The changes are actually fairly small in terms of the definition. We are just adding a part to it. At the end of the section, we will simply add that it also includes:
any written material the dominant characteristic of which is the description, for a sexual purpose, of sexual activity with a person under the age of eighteen years that would be an offence under this Act.
I want to point that out because it does not say that it has to be just anything that involves this.
The defence is changed to:
No person shall be convicted of an offence under this section if the acts that are alleged to constitute the offence, or if the material related to those acts that is alleged to contain child pornography serve the public good or do not extend beyond what serves the public good...
My colleague, the member for Port Moody—Coquitlam—Port Coquitlam, said this earlier. There is no definition of public good in the legislation. We need to talk about that. The Supreme Court has already ruled on this. It has extended the definition of public good beyond the old definition. The public good includes issues that deal with religion, administration of justice, administration of science, literature, works of art, or other objects of general interest. It looks to me like the government has actually broadened what will be included in the definition of child pornography, not narrowed it.
We have asked the government time and again to ban this stuff and get rid of it. We do not need it around. Then it comes back with a bill that, according to a five to two Supreme Court decision, will broaden the definition of what will be allowed and broadens the number of exemptions for this material. Canadians want a clear definition. They do not want to be fooling around, they want this stuff banned.

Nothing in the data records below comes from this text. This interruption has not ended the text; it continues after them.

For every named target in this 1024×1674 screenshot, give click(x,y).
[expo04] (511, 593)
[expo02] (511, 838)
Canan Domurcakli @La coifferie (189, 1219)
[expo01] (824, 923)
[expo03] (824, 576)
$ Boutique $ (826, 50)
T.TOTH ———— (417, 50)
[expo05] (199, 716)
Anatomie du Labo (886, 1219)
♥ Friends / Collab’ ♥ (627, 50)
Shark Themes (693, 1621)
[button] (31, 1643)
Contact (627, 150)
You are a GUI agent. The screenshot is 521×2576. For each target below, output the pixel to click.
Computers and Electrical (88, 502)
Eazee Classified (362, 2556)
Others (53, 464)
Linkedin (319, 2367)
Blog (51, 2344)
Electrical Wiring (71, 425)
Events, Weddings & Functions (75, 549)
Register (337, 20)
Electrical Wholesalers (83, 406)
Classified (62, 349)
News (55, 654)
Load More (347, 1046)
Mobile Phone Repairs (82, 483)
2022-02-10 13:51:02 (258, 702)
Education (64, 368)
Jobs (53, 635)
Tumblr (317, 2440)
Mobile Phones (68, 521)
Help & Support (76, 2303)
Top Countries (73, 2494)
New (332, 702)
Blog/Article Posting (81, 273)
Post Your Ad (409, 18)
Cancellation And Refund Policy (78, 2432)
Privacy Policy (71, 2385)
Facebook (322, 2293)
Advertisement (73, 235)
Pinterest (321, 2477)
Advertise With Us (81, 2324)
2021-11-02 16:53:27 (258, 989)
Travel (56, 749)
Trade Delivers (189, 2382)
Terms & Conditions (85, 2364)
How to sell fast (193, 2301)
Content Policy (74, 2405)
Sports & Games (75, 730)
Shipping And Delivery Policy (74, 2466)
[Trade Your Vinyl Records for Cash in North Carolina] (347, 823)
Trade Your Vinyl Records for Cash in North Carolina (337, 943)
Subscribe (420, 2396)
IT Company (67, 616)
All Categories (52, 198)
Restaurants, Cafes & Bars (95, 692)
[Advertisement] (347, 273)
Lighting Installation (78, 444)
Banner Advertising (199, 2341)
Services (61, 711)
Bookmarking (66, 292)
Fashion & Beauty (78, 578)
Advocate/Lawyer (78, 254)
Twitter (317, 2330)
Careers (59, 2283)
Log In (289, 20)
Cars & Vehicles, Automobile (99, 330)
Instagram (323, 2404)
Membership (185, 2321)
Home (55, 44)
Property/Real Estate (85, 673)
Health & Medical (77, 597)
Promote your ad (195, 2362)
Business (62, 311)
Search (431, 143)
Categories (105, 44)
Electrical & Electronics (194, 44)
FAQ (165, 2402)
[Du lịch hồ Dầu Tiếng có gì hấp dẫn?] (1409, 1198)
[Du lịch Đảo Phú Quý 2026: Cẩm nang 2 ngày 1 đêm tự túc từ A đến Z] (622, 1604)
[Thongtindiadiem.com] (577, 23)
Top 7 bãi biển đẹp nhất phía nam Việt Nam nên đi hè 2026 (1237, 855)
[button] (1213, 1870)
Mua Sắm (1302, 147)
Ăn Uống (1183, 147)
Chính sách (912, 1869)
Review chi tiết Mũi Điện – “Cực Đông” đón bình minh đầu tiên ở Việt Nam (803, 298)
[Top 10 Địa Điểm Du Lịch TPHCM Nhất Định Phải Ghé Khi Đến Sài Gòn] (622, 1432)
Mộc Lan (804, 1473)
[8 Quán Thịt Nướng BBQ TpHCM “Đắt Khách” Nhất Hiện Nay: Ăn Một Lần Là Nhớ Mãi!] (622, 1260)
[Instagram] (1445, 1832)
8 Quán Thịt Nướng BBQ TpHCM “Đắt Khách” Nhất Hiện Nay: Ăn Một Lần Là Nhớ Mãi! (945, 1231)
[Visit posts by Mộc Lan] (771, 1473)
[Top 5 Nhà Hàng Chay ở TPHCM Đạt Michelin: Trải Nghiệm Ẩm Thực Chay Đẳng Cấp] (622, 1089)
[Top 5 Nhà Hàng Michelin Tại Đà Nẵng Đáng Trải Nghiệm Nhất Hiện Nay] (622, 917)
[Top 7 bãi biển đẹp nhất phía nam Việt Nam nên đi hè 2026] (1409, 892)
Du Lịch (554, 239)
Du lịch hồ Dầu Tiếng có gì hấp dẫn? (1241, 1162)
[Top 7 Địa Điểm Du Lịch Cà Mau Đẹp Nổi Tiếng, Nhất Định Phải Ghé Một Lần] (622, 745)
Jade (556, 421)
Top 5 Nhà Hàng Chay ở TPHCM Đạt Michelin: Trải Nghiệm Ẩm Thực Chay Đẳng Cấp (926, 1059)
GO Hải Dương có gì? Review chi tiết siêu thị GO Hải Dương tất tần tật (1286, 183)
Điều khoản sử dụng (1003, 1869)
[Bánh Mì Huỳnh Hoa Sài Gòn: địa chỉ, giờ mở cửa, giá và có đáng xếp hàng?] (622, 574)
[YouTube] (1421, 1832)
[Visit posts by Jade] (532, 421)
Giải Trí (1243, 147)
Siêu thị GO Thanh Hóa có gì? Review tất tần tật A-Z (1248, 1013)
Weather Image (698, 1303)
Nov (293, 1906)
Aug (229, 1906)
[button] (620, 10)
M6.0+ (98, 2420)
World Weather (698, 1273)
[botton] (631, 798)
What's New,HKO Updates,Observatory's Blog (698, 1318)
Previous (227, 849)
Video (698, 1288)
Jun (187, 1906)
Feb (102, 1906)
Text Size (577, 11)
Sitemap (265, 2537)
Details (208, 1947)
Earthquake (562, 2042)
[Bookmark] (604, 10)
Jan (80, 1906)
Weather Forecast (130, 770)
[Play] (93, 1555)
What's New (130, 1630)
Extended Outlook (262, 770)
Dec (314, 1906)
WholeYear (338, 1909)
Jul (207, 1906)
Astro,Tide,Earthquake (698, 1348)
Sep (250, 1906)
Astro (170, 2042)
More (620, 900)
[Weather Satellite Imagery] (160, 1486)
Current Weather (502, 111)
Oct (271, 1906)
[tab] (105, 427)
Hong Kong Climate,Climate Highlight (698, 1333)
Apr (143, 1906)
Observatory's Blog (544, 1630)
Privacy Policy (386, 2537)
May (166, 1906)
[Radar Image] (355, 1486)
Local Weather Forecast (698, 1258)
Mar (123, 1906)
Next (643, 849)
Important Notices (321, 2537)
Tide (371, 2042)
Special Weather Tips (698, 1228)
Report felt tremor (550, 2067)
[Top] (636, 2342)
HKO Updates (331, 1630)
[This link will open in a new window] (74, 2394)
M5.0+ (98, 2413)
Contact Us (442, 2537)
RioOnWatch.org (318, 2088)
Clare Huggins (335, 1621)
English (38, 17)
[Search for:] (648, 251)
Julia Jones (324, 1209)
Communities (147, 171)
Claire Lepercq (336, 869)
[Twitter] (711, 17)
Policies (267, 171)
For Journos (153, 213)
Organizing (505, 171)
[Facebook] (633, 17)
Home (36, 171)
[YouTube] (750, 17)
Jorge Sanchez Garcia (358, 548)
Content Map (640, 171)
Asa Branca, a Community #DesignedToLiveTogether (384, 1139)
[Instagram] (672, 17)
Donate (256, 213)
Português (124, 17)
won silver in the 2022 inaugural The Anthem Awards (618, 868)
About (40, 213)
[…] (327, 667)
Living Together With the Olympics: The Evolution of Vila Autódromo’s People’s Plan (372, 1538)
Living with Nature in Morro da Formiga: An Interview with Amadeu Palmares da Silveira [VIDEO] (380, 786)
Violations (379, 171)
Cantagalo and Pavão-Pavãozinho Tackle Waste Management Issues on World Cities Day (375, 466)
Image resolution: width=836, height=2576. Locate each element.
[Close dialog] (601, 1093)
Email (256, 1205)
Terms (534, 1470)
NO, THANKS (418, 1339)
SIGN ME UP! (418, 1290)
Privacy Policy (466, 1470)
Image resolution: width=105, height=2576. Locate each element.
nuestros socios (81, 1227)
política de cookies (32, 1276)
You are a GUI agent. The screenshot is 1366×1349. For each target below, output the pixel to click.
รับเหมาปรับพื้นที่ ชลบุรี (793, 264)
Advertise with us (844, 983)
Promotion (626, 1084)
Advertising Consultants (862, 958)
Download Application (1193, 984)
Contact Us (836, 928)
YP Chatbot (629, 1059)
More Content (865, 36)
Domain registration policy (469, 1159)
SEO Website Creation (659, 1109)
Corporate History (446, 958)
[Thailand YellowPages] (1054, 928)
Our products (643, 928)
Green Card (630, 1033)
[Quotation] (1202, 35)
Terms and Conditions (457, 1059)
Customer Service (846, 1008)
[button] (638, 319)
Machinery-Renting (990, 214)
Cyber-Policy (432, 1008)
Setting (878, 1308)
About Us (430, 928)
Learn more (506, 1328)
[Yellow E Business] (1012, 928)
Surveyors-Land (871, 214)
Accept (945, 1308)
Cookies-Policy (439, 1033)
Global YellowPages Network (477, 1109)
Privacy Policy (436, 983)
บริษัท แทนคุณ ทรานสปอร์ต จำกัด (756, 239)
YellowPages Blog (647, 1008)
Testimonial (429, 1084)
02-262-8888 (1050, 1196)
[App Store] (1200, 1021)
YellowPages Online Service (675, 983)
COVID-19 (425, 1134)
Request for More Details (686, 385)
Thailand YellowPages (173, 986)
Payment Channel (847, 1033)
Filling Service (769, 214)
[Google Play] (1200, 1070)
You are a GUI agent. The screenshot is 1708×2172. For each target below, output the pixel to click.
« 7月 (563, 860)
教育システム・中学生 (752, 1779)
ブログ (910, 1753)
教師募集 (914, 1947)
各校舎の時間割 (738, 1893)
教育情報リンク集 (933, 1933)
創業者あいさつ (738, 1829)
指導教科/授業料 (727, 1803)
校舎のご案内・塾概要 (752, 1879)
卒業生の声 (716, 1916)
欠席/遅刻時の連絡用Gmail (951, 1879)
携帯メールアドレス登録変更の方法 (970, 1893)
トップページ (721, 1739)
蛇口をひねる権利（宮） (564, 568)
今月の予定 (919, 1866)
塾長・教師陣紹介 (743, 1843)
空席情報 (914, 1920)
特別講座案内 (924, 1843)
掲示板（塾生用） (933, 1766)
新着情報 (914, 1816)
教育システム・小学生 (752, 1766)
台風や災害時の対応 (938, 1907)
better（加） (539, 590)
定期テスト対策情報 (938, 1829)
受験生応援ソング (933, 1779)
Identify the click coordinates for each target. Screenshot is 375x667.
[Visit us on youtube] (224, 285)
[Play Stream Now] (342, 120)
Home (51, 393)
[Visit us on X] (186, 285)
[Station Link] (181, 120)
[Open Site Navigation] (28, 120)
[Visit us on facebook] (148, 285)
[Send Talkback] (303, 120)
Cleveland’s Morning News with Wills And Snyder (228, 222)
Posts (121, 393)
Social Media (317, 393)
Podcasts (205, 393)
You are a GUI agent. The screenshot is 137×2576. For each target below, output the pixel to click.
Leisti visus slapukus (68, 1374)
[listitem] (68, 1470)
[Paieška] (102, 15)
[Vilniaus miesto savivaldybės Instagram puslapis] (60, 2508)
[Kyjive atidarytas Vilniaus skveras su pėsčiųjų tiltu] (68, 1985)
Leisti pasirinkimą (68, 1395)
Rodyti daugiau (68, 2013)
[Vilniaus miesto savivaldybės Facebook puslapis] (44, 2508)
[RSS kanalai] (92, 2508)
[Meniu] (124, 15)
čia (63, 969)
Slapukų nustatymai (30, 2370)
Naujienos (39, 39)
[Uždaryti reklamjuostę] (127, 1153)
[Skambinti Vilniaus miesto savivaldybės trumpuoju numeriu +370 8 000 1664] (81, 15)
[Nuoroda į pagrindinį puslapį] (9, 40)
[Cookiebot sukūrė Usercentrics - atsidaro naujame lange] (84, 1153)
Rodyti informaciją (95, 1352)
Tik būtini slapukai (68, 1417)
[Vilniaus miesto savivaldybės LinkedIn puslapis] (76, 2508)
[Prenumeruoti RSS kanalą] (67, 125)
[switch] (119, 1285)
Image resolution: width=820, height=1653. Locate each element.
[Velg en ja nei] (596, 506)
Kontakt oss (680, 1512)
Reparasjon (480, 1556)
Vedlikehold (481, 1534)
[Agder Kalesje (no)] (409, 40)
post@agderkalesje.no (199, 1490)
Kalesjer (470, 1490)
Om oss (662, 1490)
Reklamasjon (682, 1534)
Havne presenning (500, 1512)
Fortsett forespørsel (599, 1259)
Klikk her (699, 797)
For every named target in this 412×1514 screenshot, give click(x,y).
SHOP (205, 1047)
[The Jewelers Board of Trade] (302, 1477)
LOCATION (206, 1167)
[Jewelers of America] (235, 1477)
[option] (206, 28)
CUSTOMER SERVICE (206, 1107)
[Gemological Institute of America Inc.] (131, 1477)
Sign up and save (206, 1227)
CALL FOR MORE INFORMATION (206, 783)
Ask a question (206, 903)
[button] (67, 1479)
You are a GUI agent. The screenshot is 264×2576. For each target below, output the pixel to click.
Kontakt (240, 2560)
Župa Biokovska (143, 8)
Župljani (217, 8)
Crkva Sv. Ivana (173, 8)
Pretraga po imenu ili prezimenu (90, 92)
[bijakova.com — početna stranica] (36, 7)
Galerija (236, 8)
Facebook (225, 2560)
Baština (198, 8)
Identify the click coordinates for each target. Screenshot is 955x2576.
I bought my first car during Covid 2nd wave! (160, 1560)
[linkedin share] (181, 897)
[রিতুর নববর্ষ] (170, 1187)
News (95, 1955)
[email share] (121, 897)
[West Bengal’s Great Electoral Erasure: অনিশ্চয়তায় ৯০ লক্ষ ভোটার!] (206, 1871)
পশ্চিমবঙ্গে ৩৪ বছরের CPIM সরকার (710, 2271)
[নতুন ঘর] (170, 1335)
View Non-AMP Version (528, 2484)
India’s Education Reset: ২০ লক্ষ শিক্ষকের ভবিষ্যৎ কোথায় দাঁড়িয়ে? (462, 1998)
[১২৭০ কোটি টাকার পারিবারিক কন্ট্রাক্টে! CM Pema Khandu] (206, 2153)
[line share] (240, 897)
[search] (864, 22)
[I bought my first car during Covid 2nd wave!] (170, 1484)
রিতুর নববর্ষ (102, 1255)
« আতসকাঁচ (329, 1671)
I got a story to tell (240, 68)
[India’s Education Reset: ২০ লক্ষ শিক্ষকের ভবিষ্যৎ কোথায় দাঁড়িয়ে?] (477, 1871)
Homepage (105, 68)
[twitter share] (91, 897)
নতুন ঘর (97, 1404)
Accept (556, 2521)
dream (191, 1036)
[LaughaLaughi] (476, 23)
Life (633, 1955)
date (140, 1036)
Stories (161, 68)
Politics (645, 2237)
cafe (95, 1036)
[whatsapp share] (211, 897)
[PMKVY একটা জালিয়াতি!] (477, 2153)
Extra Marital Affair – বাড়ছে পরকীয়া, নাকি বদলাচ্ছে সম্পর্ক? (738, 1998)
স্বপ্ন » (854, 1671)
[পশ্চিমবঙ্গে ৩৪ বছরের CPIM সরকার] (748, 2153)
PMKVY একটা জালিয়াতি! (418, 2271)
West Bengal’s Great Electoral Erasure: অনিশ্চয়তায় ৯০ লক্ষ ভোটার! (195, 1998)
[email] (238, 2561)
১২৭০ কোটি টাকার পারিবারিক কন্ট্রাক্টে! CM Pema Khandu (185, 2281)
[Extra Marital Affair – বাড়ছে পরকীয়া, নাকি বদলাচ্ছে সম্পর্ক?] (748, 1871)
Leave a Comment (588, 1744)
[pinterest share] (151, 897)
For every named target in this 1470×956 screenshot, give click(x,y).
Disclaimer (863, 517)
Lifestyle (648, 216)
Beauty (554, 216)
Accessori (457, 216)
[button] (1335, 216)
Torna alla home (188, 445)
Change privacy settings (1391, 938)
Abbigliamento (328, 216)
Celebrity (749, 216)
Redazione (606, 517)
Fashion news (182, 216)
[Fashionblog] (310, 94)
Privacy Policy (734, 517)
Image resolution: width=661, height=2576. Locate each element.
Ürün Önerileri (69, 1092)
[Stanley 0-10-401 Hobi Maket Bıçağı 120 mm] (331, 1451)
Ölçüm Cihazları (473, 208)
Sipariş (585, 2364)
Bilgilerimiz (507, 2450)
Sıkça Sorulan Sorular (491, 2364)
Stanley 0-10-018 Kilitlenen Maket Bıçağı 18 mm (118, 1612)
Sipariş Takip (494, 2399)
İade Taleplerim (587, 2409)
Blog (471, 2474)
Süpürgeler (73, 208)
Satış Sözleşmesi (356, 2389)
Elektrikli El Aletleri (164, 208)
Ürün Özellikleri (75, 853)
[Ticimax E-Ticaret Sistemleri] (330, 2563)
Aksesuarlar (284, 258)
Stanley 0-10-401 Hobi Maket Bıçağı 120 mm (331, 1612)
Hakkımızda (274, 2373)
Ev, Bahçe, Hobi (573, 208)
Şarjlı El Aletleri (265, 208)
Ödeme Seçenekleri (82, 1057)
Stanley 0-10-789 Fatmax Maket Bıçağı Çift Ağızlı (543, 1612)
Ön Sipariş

Canadians also are asking for a ban on child pornography. Every member in the House who has been paying attention to their constituents has probably brought one of these petitions forward. It clearly states, “Your petitioners call upon Parliament to protect our children by taking all necessary steps to ensure that all materials which promote or glorify pedophilia or sado-masochistic activities involving children are outlawed”. We have seen hundreds and hundreds of these petitions and tens of thousands of signatures. The government must at some point begin to listen to its people.
The public demand, brought about partially through the Sharpe case and through widespread public revulsion, is that people want this material banned. They are not interested in artistic merit or anything else with regard to this material. The average person just wants rid of it.
We also hear that police officers need help. We heard it in the media and we heard it when they came here to talk to us. They brought some of this material for us to see, and they need help in a couple of areas.
First, they need help in dealing with the evidence. Presently they have to go through every image they confiscate. Some of these collections, from what we are told, have 200,000, 500,000 or 750,000 images. Police have to take the manpower to sit and go through every one of the images, detail them and ensure that every one of them fits the criteria that the government set out. We say they need some help with this. They need a situation where they do not have to go through this material ad nauseam.
Presently when police seize a huge quantity of drugs, they take one packet of it and that constitutes a fact in which people believe that the rest of the shipment contained the same material. We need that sort of thing for our police.
Second, and I will have more to say on this later, is Internet issues must be addressed for the police. This material is international in nature. There needs to be an international initiative taken to get some control of it. Russia, I am told, is one of the conduits for it, but this is just a banquet table for perverse appetites and something needs to be done about that.
What people really want is protection for their kids in what is seen as a crazy world.